* **Task directions**: The expected result is every entry, retyped character for character.

* **Materials provided**:

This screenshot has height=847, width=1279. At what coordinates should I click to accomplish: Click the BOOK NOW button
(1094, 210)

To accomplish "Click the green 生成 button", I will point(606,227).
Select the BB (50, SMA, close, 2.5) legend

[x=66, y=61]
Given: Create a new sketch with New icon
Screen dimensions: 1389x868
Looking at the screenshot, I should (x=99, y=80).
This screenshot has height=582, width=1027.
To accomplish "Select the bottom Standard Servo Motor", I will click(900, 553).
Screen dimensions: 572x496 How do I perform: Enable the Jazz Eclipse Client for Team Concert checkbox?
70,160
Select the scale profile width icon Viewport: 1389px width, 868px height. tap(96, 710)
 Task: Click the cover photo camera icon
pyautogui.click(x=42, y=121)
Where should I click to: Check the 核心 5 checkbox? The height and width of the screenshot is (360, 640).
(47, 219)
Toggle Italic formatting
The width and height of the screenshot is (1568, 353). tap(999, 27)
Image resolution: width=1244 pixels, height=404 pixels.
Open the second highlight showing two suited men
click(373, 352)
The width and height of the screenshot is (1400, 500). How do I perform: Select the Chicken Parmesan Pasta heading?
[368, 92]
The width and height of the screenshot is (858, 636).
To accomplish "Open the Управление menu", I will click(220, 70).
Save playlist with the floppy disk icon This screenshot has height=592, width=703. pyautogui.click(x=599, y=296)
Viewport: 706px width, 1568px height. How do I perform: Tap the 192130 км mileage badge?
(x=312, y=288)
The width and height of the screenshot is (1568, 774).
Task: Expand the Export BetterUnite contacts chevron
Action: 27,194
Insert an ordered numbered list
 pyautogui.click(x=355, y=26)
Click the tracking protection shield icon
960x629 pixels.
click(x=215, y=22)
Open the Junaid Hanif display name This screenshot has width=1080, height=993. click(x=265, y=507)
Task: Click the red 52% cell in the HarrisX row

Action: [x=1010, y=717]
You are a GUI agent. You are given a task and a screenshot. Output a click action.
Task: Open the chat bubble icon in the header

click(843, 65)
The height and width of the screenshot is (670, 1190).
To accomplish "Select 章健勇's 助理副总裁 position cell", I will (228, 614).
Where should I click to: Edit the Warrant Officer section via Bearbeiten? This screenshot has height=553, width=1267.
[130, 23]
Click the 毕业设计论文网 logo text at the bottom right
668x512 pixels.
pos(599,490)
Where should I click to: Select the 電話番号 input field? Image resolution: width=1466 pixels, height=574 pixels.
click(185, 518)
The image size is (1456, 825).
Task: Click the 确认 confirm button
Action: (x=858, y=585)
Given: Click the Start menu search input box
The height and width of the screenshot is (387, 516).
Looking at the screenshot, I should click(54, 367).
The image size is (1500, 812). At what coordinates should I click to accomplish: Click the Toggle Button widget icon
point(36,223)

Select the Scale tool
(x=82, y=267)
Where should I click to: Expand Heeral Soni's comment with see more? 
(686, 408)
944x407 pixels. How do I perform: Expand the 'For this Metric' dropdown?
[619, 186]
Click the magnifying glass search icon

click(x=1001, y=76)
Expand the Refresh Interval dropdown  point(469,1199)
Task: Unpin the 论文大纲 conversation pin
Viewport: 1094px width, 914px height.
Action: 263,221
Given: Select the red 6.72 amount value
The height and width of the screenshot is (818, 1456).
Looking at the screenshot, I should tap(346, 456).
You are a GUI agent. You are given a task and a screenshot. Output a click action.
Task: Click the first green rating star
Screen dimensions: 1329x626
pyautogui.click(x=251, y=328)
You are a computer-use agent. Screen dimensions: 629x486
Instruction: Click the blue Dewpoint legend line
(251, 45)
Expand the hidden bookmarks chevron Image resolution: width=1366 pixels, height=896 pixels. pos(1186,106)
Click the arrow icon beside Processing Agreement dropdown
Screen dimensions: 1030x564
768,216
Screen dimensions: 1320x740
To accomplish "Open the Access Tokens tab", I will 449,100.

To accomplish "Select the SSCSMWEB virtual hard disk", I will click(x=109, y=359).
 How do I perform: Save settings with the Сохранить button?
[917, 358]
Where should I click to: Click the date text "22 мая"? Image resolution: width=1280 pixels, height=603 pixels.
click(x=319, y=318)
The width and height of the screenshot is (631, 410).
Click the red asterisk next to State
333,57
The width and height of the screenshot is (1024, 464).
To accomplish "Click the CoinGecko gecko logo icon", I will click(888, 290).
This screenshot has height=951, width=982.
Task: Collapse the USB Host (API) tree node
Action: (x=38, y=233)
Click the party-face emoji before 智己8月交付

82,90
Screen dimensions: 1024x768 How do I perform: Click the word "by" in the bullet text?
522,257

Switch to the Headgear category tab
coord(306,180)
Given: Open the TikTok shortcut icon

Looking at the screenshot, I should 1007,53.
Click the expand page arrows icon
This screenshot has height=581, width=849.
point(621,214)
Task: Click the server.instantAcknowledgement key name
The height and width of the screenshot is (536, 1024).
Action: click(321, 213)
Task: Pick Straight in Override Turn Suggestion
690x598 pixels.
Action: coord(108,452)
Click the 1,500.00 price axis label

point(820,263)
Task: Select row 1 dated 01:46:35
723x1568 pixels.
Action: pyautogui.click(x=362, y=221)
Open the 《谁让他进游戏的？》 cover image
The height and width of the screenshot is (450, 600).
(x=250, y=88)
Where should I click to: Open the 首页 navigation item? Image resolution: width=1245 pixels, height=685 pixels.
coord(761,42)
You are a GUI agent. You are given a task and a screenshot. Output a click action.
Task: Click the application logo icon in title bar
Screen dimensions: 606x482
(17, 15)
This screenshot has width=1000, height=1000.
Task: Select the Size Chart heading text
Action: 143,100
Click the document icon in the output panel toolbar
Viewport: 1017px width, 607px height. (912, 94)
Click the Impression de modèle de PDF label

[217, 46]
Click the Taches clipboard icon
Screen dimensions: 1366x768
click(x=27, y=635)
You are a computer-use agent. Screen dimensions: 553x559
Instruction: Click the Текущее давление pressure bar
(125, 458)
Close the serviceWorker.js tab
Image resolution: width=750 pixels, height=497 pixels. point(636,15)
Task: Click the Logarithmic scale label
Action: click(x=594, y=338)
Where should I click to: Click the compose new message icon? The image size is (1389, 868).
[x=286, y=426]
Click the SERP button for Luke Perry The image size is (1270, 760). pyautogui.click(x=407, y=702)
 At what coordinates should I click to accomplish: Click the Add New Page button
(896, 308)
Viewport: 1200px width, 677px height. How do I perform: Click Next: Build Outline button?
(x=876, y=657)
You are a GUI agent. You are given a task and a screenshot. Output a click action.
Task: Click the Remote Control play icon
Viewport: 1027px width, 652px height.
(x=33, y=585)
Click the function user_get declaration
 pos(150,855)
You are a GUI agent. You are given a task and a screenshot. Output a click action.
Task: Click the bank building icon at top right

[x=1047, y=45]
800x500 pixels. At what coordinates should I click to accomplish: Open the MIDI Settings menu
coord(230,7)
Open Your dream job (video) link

* **Finished exercise**:
This screenshot has height=847, width=1279. At what coordinates should I click to accomplish: Click the BOOK NOW button
(1094, 210)

To accomplish "Click the green 生成 button", I will point(606,227).
Select the BB (50, SMA, close, 2.5) legend

[x=66, y=61]
Given: Create a new sketch with New icon
Screen dimensions: 1389x868
Looking at the screenshot, I should (x=99, y=80).
This screenshot has height=582, width=1027.
To accomplish "Select the bottom Standard Servo Motor", I will click(900, 553).
Screen dimensions: 572x496 How do I perform: Enable the Jazz Eclipse Client for Team Concert checkbox?
70,160
Select the scale profile width icon Viewport: 1389px width, 868px height. tap(96, 710)
 Task: Click the cover photo camera icon
pyautogui.click(x=42, y=121)
Where should I click to: Check the 核心 5 checkbox? The height and width of the screenshot is (360, 640).
(47, 219)
Toggle Italic formatting
The width and height of the screenshot is (1568, 353). tap(999, 27)
Image resolution: width=1244 pixels, height=404 pixels.
Open the second highlight showing two suited men
click(373, 352)
The width and height of the screenshot is (1400, 500). How do I perform: Select the Chicken Parmesan Pasta heading?
[368, 92]
The width and height of the screenshot is (858, 636).
To accomplish "Open the Управление menu", I will click(220, 70).
Save playlist with the floppy disk icon This screenshot has height=592, width=703. pyautogui.click(x=599, y=296)
Viewport: 706px width, 1568px height. How do I perform: Tap the 192130 км mileage badge?
(x=312, y=288)
The width and height of the screenshot is (1568, 774).
Task: Expand the Export BetterUnite contacts chevron
Action: 27,194
Insert an ordered numbered list
 pyautogui.click(x=355, y=26)
Click the tracking protection shield icon
960x629 pixels.
click(x=215, y=22)
Open the Junaid Hanif display name This screenshot has width=1080, height=993. click(x=265, y=507)
Task: Click the red 52% cell in the HarrisX row

Action: [x=1010, y=717]
You are a GUI agent. You are given a task and a screenshot. Output a click action.
Task: Open the chat bubble icon in the header

click(843, 65)
The height and width of the screenshot is (670, 1190).
To accomplish "Select 章健勇's 助理副总裁 position cell", I will (228, 614).
Where should I click to: Edit the Warrant Officer section via Bearbeiten? This screenshot has height=553, width=1267.
[130, 23]
Click the 毕业设计论文网 logo text at the bottom right
668x512 pixels.
pos(599,490)
Where should I click to: Select the 電話番号 input field? Image resolution: width=1466 pixels, height=574 pixels.
click(185, 518)
The image size is (1456, 825).
Task: Click the 确认 confirm button
Action: (x=858, y=585)
Given: Click the Start menu search input box
The height and width of the screenshot is (387, 516).
Looking at the screenshot, I should click(54, 367).
The image size is (1500, 812). At what coordinates should I click to accomplish: Click the Toggle Button widget icon
point(36,223)

Select the Scale tool
(x=82, y=267)
Where should I click to: Expand Heeral Soni's comment with see more? 
(686, 408)
944x407 pixels. How do I perform: Expand the 'For this Metric' dropdown?
[619, 186]
Click the magnifying glass search icon

click(x=1001, y=76)
Expand the Refresh Interval dropdown  point(469,1199)
Task: Unpin the 论文大纲 conversation pin
Viewport: 1094px width, 914px height.
Action: 263,221
Given: Select the red 6.72 amount value
The height and width of the screenshot is (818, 1456).
Looking at the screenshot, I should tap(346, 456).
You are a GUI agent. You are given a task and a screenshot. Output a click action.
Task: Click the first green rating star
Screen dimensions: 1329x626
pyautogui.click(x=251, y=328)
You are a computer-use agent. Screen dimensions: 629x486
Instruction: Click the blue Dewpoint legend line
(251, 45)
Expand the hidden bookmarks chevron Image resolution: width=1366 pixels, height=896 pixels. pos(1186,106)
Click the arrow icon beside Processing Agreement dropdown
Screen dimensions: 1030x564
768,216
Screen dimensions: 1320x740
To accomplish "Open the Access Tokens tab", I will 449,100.

To accomplish "Select the SSCSMWEB virtual hard disk", I will click(x=109, y=359).
 How do I perform: Save settings with the Сохранить button?
[917, 358]
Where should I click to: Click the date text "22 мая"? Image resolution: width=1280 pixels, height=603 pixels.
click(x=319, y=318)
The width and height of the screenshot is (631, 410).
Click the red asterisk next to State
333,57
The width and height of the screenshot is (1024, 464).
To accomplish "Click the CoinGecko gecko logo icon", I will click(888, 290).
This screenshot has height=951, width=982.
Task: Collapse the USB Host (API) tree node
Action: (x=38, y=233)
Click the party-face emoji before 智己8月交付

82,90
Screen dimensions: 1024x768 How do I perform: Click the word "by" in the bullet text?
522,257

Switch to the Headgear category tab
coord(306,180)
Given: Open the TikTok shortcut icon

Looking at the screenshot, I should 1007,53.
Click the expand page arrows icon
This screenshot has height=581, width=849.
point(621,214)
Task: Click the server.instantAcknowledgement key name
The height and width of the screenshot is (536, 1024).
Action: click(321, 213)
Task: Pick Straight in Override Turn Suggestion
690x598 pixels.
Action: coord(108,452)
Click the 1,500.00 price axis label

point(820,263)
Task: Select row 1 dated 01:46:35
723x1568 pixels.
Action: pyautogui.click(x=362, y=221)
Open the 《谁让他进游戏的？》 cover image
The height and width of the screenshot is (450, 600).
(x=250, y=88)
Where should I click to: Open the 首页 navigation item? Image resolution: width=1245 pixels, height=685 pixels.
coord(761,42)
You are a GUI agent. You are given a task and a screenshot. Output a click action.
Task: Click the application logo icon in title bar
Screen dimensions: 606x482
(17, 15)
This screenshot has width=1000, height=1000.
Task: Select the Size Chart heading text
Action: 143,100
Click the document icon in the output panel toolbar
Viewport: 1017px width, 607px height. (912, 94)
Click the Impression de modèle de PDF label

[217, 46]
Click the Taches clipboard icon
Screen dimensions: 1366x768
click(x=27, y=635)
You are a computer-use agent. Screen dimensions: 553x559
Instruction: Click the Текущее давление pressure bar
(125, 458)
Close the serviceWorker.js tab
Image resolution: width=750 pixels, height=497 pixels. point(636,15)
Task: Click the Logarithmic scale label
Action: click(x=594, y=338)
Where should I click to: Click the compose new message icon? The image size is (1389, 868).
[x=286, y=426]
Click the SERP button for Luke Perry The image size is (1270, 760). pyautogui.click(x=407, y=702)
 At what coordinates should I click to accomplish: Click the Add New Page button
(896, 308)
Viewport: 1200px width, 677px height. How do I perform: Click Next: Build Outline button?
(x=876, y=657)
You are a GUI agent. You are given a task and a screenshot. Output a click action.
Task: Click the Remote Control play icon
Viewport: 1027px width, 652px height.
(x=33, y=585)
Click the function user_get declaration
 pos(150,855)
You are a GUI agent. You are given a task and a screenshot. Output a click action.
Task: Click the bank building icon at top right

[x=1047, y=45]
800x500 pixels. At what coordinates should I click to accomplish: Open the MIDI Settings menu
coord(230,7)
Open Your dream job (video) link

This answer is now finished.